You can also use Taylor series. Start writing $$A=\sqrt{x^2+5x-2}-\sqrt{4x^2-3x+7}+\sqrt{x^2+7x+5}$$ $$\frac Ax=\sqrt{1+\frac{5x-2}{x^2}}-2\sqrt{1-\frac{3x-7}{4x^2}}+\sqrt{1+\frac{7x+5}{x^2}}$$ Now, remember that, when $y$ is small compared to $1$, $\sqrt{1+y}=1+\frac{y}{2}-\frac{y^2}{8}+O\left(y^3\right)$.

So replace $y$ by $\frac{5x-2}{x^2}$ for the first radical, by $-\frac{3x-7}{4x^2}$ for the second radical and by $\frac{7x+5}{x^2}$ for the third radical.
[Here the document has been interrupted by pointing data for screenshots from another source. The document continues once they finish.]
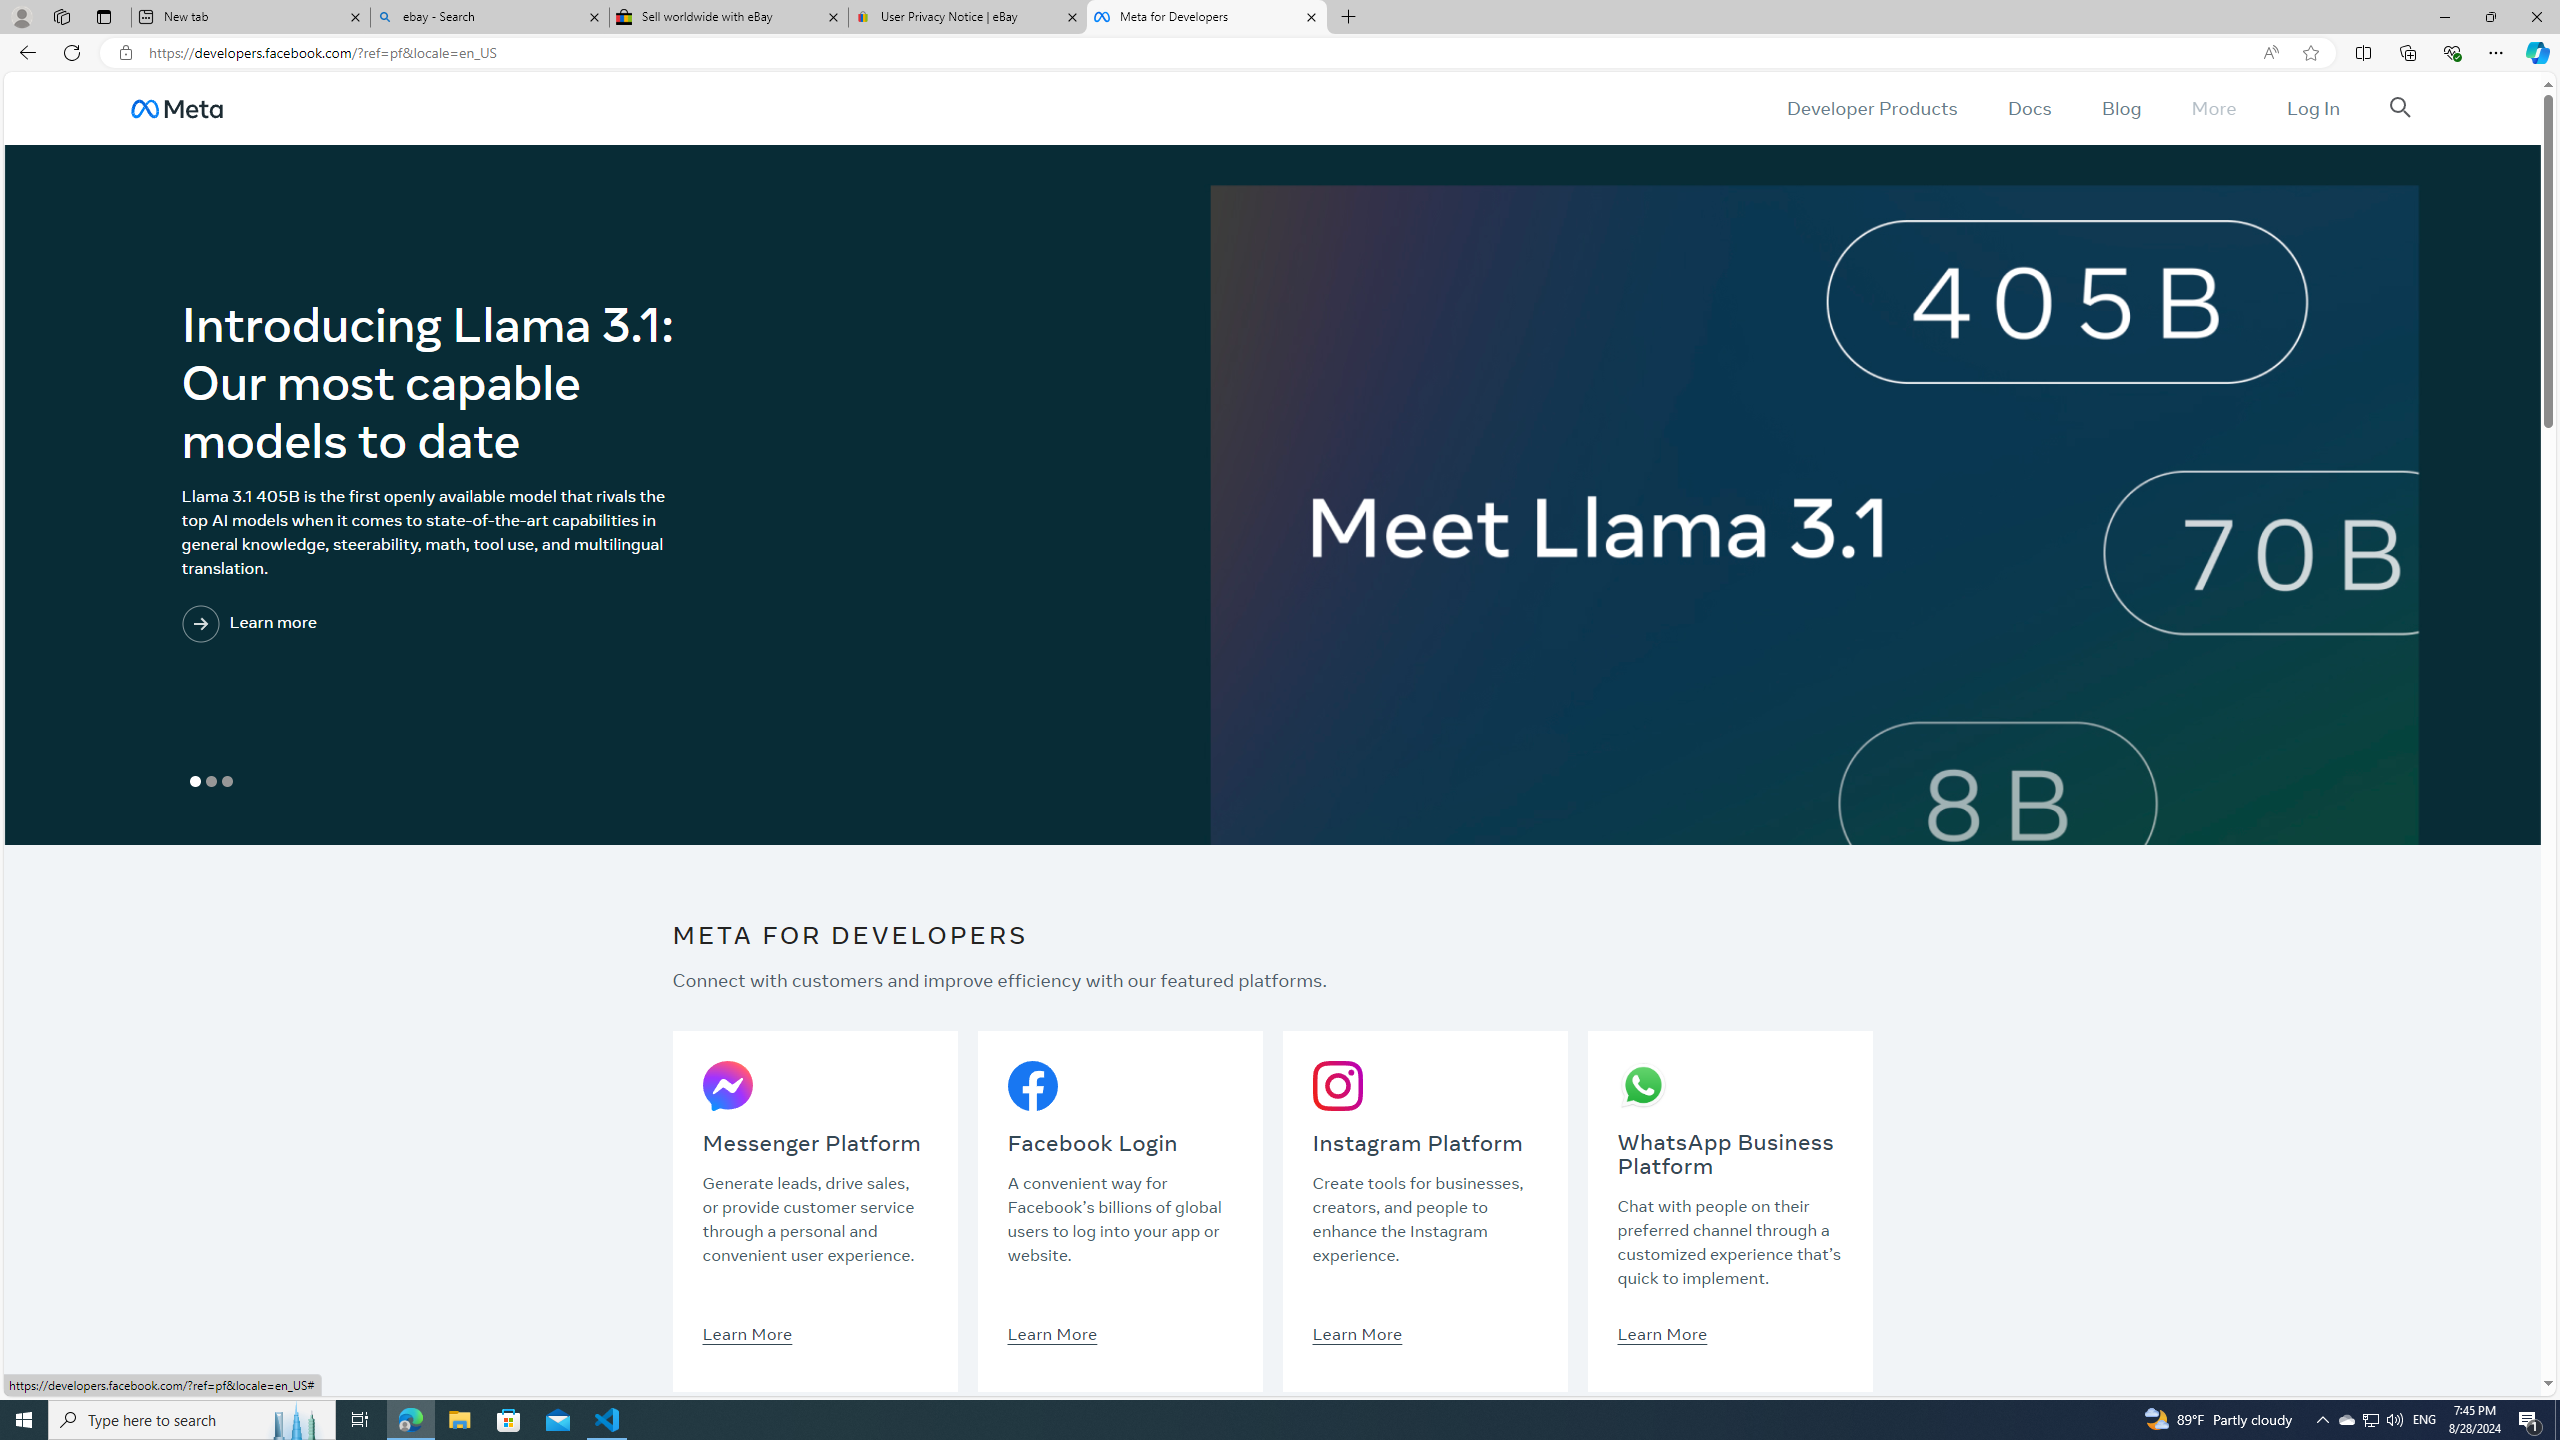  Describe the element at coordinates (2119, 107) in the screenshot. I see `'Blog'` at that location.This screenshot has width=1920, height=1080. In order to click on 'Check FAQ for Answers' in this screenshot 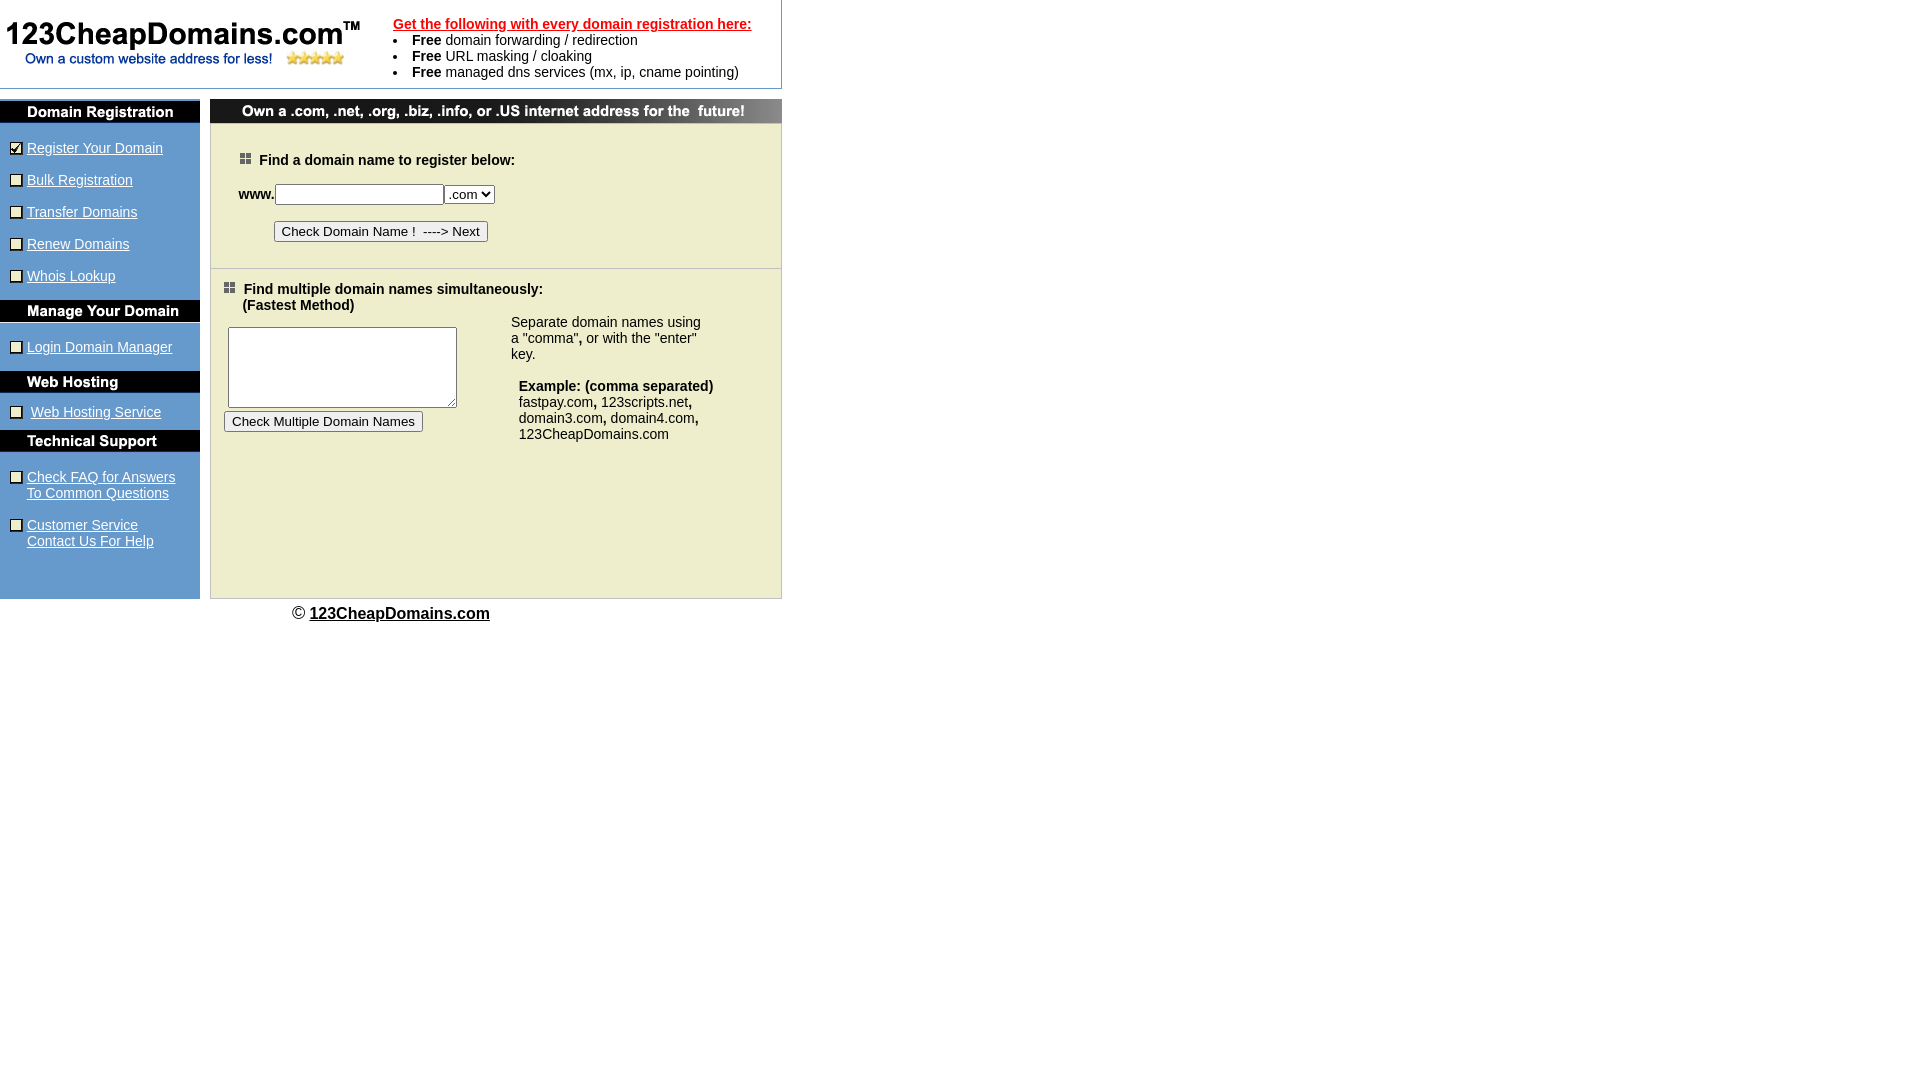, I will do `click(100, 477)`.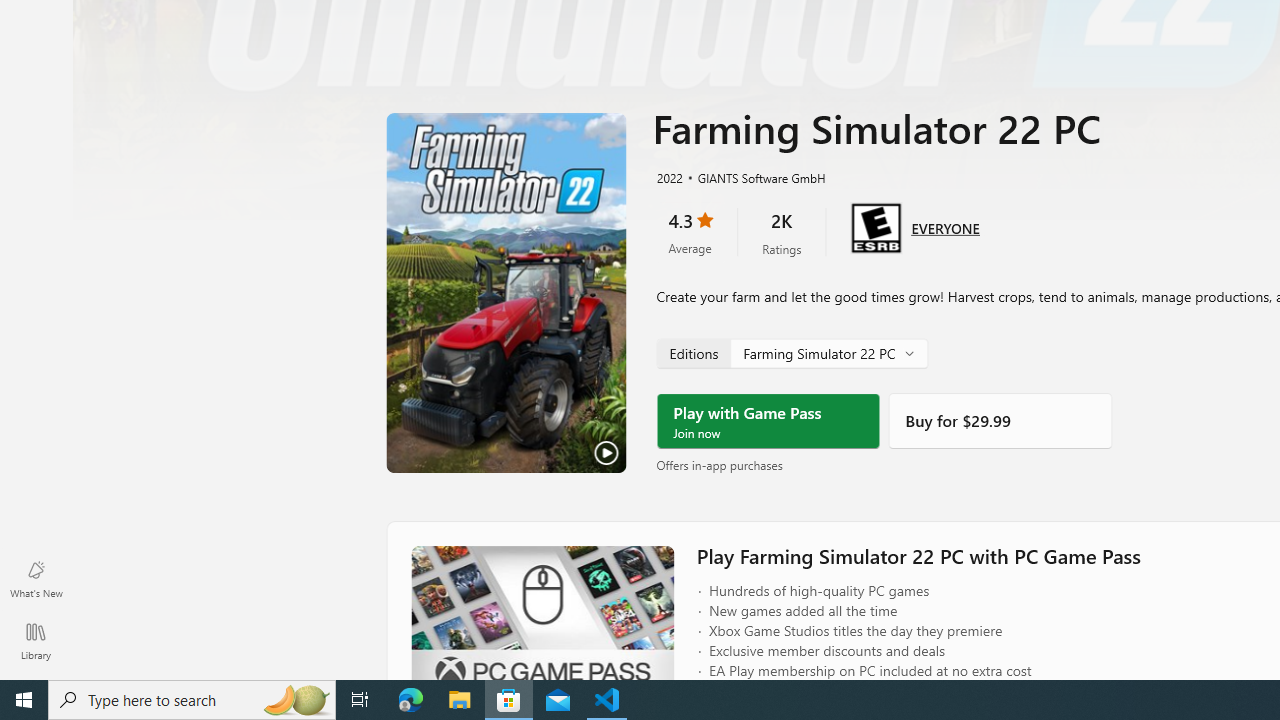  Describe the element at coordinates (689, 231) in the screenshot. I see `'4.3 stars. Click to skip to ratings and reviews'` at that location.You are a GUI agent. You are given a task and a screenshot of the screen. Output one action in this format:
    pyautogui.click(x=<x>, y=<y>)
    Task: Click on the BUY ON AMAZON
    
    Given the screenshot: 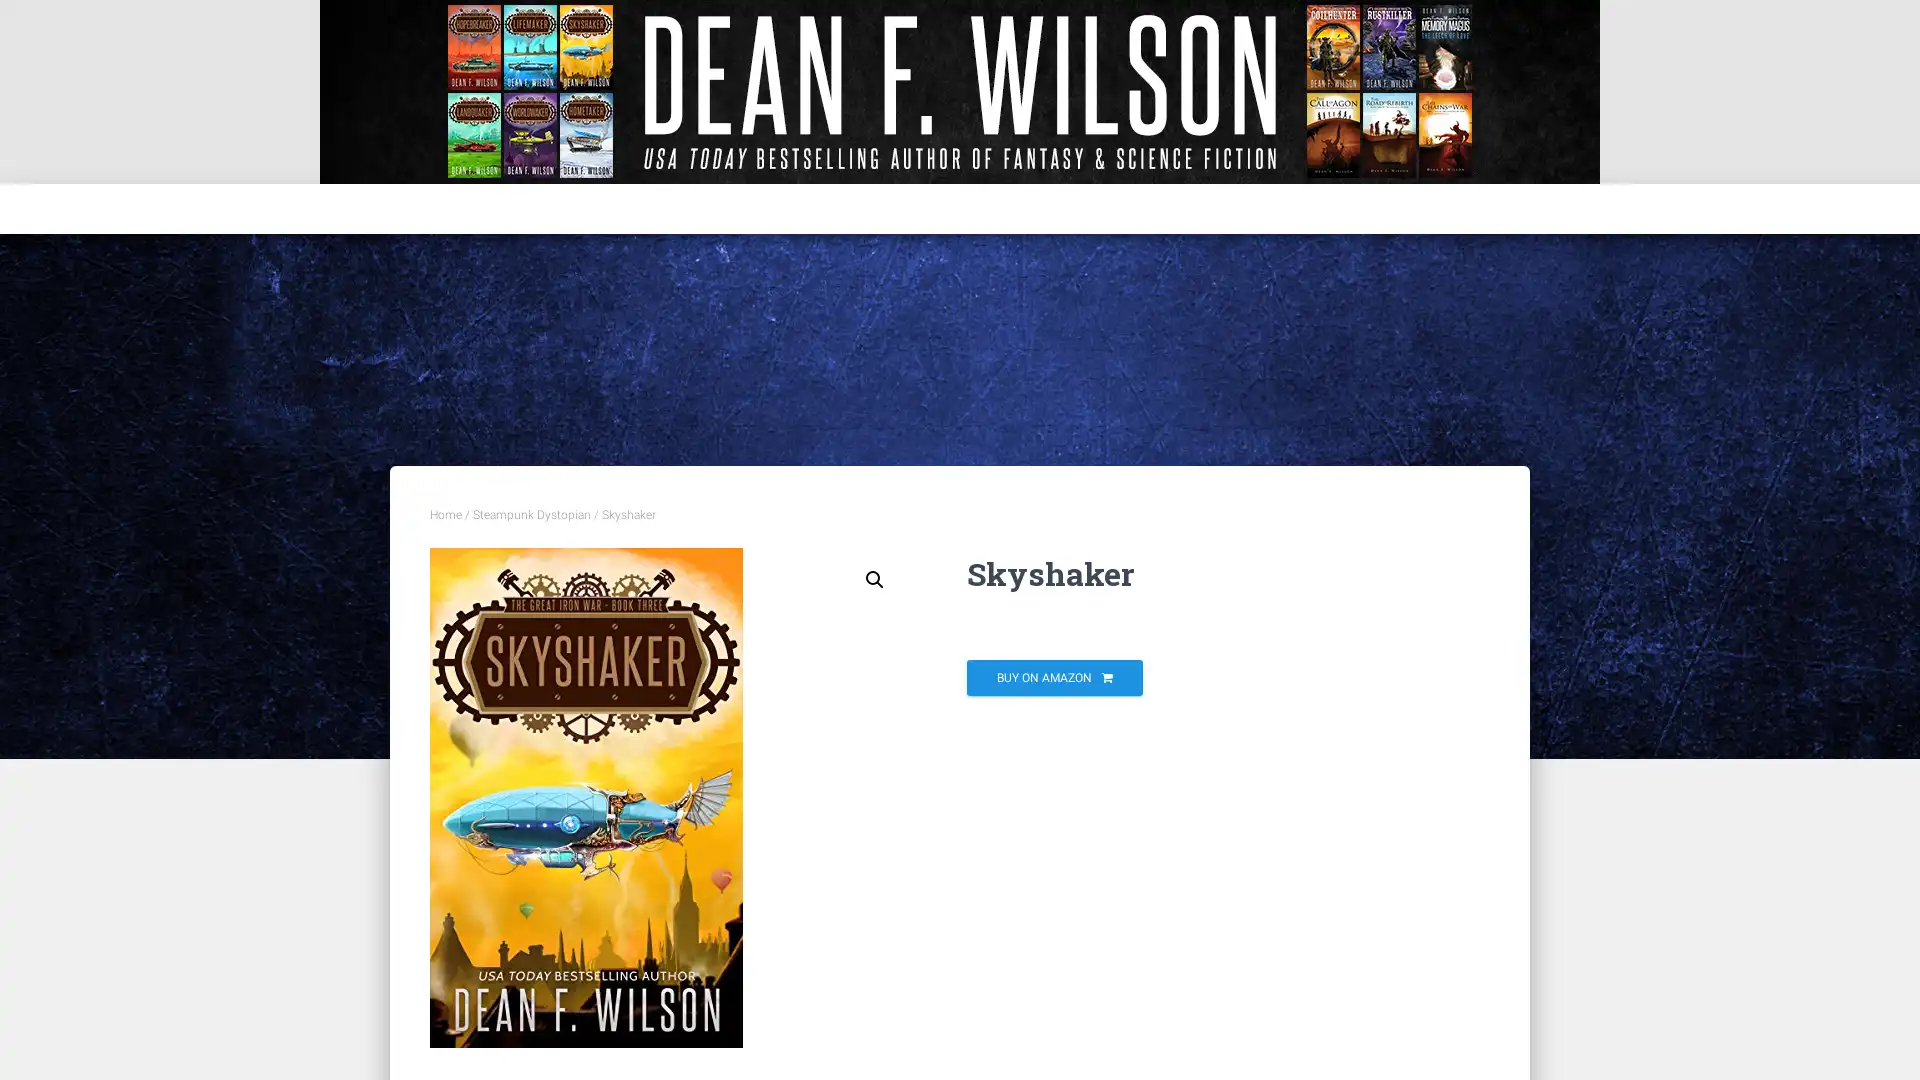 What is the action you would take?
    pyautogui.click(x=1054, y=677)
So, in the order, each radical write $$\sqrt{1+\frac{5x-2}{x^2}}=1+\frac{5}{2 x}-\frac{33}{8 x^2}+O\left(\left(\frac{1}{x}\right)^3\right)$$ $$\sqrt{1-\frac{3x-7}{4x^2}}=1-\frac{3}{8 x}+\frac{103}{128 x^2}+O\left(\left(\frac{1}{x}\right)^3\right)$$ $$\sqrt{1+\frac{7x+5}{x^2}}=1+\frac{7}{2 x}-\frac{29}{8 x^2}+O\left(\left(\frac{1}{x}\right)^3\right)$$ All of the above makes $$\frac Ax=\frac{27}{4 x}-\frac{599}{64 x^2}+O\left(\left(\frac{1}{x}\right)^3\right)$$ that is to say $$A=\frac{27}{4}-\frac{599}{64 x}+O\left(\left(\frac{1}{x}\right)^2\right)$$ which gives the limit but also tells how it is approched.

Answer 4

Hint: $\sqrt{ax^2+bx+c} = \dfrac{\sqrt{a+\dfrac{b}{x}+\dfrac{c}{x^2}}}{\dfrac{1}{x}} = \dfrac{\sqrt{a+by+cy^2}}{y}$,and use L'hospitale rule. Note $y \to 0$. Repeat this process for each term of the sum and simplify to a common fraction and proceed to L'hospitale rule.